All community economic development incentives are coordinated through the La Vernia Municipal Development District (LVMDD) and requests for information regarding incentives should be directed to the LVMDD Executive Director. Economic development incentives are negotiated on a case-by-case basis subject to the qualifications, conditions and requirements fully described within a performance agreement and subject to the approval of the La Vernia Municipal Development District Board of Directors. Depending on the size and scope of the incentive, some incentives may also require approval from the La Vernia City Council.



Incentives from the La Vernia Municipal Development District are funded from a half cent sales tax. The LVMDD may use funds to finance any permissible project as defined in Chapter 377 of the Texas Local Government Code and which benefits, strengthens and diversifies the economic base of La Vernia.



377 agreements help municipalities offer loans and grants of city funds, as well as the use of city staff, city facilities, or city services at minimal or no charge. These agreements are often used to attract retail development.



The La Vernia Municipal Development District (LVMDD) offers a grant program in which they will use a portion of the economic development sales tax to restore the fronts of existing buildings. The LVMDD will approve a maximum of $5,000 or 50% of the actual cost of the façade improvements, whichever is less. While the grant is for all buildings utilized as a business within the city limits, buildings designated as historical by the State of Texas or located in the Central Business District will be given preference.



Tax abatement is a common economic development tool that can defer property taxes on new plant and equipment expenditures for expanding companies. Tax abatements require approval from the La Vernia City Council.



This economic development tool can be used to finance public improvements and enhance infrastructure in defined areas.



The Skills Development Fund is an innovating program created to assist Texas public community and technical colleges finance customized job training for their local businesses. The Fund was established by the Legislature in 1995 and is administered by the Texas Workforce Commission. Grants are provided to help companies and labor unions form partnerships with local community colleges and technical schools to provide custom job training.
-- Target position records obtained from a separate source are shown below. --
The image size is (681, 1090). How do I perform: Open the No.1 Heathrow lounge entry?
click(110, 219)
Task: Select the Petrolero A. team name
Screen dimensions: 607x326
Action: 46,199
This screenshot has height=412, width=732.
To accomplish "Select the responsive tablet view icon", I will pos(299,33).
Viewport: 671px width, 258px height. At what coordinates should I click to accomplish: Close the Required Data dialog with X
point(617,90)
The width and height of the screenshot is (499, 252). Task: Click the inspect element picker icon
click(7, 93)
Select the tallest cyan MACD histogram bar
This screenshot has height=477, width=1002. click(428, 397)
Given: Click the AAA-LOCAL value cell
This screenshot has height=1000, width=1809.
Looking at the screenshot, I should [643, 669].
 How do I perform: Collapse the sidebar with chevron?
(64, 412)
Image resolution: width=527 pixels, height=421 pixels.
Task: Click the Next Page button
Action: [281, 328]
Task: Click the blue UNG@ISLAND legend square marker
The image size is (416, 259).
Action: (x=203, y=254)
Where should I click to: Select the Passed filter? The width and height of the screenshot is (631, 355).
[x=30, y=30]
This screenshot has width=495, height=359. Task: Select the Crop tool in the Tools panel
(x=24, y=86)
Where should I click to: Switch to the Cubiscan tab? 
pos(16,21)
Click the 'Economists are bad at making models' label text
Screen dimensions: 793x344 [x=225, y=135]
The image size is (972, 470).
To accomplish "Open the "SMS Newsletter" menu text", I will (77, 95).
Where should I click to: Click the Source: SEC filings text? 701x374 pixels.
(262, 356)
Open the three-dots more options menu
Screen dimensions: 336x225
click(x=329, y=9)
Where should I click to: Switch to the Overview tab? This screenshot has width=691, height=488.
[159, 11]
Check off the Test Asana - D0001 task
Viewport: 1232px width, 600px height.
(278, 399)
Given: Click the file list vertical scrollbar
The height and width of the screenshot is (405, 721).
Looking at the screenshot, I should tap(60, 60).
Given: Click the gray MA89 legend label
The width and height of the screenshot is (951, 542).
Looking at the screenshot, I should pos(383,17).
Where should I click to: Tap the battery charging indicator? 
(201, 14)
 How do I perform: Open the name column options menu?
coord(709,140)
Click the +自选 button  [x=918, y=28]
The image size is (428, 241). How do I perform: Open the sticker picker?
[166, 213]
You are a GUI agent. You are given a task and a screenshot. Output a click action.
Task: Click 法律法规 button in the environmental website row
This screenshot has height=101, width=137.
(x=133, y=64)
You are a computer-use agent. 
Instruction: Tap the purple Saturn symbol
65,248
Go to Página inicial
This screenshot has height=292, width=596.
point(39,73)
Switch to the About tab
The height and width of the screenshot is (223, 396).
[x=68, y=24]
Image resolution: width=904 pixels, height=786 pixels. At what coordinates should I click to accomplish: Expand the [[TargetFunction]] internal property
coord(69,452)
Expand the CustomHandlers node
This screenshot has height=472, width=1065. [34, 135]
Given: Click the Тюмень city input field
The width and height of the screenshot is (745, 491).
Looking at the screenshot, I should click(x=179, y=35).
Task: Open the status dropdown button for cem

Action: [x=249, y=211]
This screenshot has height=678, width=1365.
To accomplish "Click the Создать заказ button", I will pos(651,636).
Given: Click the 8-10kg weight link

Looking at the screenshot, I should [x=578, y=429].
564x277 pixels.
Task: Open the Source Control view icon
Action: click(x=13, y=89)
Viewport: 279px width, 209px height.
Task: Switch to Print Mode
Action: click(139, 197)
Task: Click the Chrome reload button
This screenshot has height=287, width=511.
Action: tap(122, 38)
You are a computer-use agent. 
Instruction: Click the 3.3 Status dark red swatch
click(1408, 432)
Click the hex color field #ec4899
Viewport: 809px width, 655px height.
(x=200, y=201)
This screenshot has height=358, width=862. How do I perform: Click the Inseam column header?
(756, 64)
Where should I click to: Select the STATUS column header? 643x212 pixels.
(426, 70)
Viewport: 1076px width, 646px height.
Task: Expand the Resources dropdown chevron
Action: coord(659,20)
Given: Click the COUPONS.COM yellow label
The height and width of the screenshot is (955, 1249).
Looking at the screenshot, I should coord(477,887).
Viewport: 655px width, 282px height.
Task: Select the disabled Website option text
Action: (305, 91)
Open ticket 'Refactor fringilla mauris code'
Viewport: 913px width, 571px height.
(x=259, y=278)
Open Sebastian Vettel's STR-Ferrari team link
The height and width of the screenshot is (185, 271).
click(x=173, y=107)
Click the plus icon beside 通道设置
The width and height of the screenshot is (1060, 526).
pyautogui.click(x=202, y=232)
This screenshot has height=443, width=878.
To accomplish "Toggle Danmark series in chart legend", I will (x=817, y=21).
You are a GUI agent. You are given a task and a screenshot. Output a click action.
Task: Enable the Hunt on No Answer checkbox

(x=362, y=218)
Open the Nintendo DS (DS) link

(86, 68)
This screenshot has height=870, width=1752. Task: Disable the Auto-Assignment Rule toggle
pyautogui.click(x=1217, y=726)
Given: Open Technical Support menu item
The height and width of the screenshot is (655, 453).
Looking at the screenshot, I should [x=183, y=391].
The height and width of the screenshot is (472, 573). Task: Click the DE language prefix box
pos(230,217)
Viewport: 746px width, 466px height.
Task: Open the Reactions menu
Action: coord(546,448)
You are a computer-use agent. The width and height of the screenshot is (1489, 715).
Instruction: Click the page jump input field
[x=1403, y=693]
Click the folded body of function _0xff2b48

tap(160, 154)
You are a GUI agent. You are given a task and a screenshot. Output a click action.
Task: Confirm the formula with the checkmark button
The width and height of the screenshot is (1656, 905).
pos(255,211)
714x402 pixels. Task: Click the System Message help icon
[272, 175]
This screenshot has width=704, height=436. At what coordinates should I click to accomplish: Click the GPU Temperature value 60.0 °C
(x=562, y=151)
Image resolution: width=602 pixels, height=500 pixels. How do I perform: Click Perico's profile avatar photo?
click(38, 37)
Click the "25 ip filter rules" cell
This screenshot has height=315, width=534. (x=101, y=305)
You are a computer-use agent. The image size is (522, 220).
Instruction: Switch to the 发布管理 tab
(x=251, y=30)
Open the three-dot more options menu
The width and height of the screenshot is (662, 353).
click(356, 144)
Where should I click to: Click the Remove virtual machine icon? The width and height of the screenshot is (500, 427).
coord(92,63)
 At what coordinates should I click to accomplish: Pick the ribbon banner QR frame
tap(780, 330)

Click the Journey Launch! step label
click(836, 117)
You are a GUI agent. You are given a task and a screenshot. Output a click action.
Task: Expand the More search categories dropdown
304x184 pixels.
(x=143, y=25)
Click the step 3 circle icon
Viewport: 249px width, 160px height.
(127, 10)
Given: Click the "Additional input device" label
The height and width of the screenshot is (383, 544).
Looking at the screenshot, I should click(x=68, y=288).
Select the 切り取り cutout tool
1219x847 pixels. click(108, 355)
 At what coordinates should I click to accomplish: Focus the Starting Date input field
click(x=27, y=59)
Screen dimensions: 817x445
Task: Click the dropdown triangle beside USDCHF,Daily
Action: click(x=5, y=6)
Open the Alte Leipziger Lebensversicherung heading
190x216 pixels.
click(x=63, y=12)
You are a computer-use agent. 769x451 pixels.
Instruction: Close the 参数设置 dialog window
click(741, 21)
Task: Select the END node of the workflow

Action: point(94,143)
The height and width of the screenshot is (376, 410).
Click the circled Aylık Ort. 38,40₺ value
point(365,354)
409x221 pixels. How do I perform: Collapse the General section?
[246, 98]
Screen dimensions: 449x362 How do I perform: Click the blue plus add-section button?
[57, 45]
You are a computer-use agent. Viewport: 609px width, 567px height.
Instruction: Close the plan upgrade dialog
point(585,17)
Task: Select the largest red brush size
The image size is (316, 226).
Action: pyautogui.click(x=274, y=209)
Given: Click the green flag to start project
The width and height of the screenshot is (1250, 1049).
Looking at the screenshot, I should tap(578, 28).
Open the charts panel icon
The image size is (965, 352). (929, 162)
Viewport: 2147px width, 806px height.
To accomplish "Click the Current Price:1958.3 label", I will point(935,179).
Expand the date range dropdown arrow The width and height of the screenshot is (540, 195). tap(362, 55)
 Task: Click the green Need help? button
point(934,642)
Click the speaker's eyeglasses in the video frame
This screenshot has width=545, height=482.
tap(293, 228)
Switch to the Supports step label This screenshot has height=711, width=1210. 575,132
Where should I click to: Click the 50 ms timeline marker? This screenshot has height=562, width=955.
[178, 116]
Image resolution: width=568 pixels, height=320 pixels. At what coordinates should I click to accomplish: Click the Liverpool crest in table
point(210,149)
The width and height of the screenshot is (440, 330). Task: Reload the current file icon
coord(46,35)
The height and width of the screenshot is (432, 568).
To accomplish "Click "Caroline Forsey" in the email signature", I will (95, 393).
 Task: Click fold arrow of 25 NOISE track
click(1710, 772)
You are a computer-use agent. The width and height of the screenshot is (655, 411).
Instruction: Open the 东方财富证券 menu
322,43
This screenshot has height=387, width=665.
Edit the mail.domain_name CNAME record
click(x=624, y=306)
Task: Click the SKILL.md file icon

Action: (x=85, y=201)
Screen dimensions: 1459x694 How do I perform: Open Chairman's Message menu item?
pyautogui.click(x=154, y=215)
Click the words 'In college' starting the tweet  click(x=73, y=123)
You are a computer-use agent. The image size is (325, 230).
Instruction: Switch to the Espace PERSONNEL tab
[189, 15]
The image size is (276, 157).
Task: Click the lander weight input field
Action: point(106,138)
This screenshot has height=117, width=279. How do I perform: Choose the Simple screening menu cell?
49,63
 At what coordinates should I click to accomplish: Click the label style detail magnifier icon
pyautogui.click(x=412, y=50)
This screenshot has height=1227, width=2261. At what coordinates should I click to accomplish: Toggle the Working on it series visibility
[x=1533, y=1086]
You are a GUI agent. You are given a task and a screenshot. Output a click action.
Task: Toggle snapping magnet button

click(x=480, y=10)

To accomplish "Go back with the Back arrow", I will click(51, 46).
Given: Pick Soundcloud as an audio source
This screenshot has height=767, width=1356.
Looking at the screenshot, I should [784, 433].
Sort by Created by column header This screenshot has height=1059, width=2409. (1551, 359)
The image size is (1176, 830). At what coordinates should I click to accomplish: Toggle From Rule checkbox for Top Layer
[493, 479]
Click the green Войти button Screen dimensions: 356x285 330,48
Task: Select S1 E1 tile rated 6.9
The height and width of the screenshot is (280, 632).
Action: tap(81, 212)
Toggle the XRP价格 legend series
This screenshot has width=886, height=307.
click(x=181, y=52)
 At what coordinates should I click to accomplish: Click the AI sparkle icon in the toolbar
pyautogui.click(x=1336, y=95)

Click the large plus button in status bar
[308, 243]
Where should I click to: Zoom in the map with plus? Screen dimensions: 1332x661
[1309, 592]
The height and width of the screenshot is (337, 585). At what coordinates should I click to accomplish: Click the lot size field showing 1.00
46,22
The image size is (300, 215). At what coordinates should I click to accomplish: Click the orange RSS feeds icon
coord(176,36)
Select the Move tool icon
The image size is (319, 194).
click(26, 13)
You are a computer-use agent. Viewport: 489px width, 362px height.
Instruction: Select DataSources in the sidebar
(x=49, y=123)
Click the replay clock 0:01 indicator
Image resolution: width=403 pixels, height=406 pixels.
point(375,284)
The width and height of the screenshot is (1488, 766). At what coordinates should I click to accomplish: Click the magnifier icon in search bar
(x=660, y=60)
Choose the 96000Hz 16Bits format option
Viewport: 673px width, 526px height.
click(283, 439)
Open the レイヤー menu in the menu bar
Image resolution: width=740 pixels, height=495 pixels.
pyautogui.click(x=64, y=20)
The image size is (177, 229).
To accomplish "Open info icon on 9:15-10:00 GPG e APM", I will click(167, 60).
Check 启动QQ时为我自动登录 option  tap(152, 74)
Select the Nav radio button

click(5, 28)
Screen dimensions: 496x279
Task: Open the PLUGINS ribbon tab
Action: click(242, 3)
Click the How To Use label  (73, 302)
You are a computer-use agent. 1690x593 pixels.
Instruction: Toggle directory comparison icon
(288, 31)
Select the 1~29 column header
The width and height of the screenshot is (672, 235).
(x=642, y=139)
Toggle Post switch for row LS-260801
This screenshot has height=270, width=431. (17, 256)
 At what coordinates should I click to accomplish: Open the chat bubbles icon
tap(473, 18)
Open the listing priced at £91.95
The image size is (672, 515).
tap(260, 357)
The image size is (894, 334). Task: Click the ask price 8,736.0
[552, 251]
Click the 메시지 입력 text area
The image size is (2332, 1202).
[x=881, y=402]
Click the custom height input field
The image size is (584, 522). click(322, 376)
The Self-Sufficiency Fund is a job-training program that is specifically designed for individuals that receive Temporary Assistance for Needy Families (TANF). The program links the business community with local educational institutions and is administered by the Texas Workforce Commission. The goal of the Fund is to assist TANF recipients to become independent of government financial assistance.

The Fund makes grants available to eligible public colleges or to eligible private, nonprofit organizations to provide customized job training and training support services for specific employers. A joint application from the employer and the eligible public college and/or eligible private, nonprofit organization is required to be submitted to the Local Workforce Development Board for review and comment prior to approval.



Under the statewide cap of 105 projects per biennium a community with less than 250,000 in population may have up to six enterprise projects. A community with less 250,000 in population or greater may have up to nine enterprise projects. Upon a community designating a business as an enterprise project, and upon the project’s designation being approved by the state, the business would be eligible for incentives. For more information, contact the following link



The Texas Capital Fund Infrastructure Program is an economic development tool designed to provide financial resources to non-entitlement communities. Funds from this program can be utilized for public infrastructure (water, sewer, roads, etc.) needed to assist a business, which commits to create and/or retain permanent jobs, primarily for low and moderate-income person. The minimum award is $50,000 and the maximum is $750,000. The award may not exceed 50 percent of the total project cost. The Texas Department of Agriculture administers the Texas Capital Fund Program.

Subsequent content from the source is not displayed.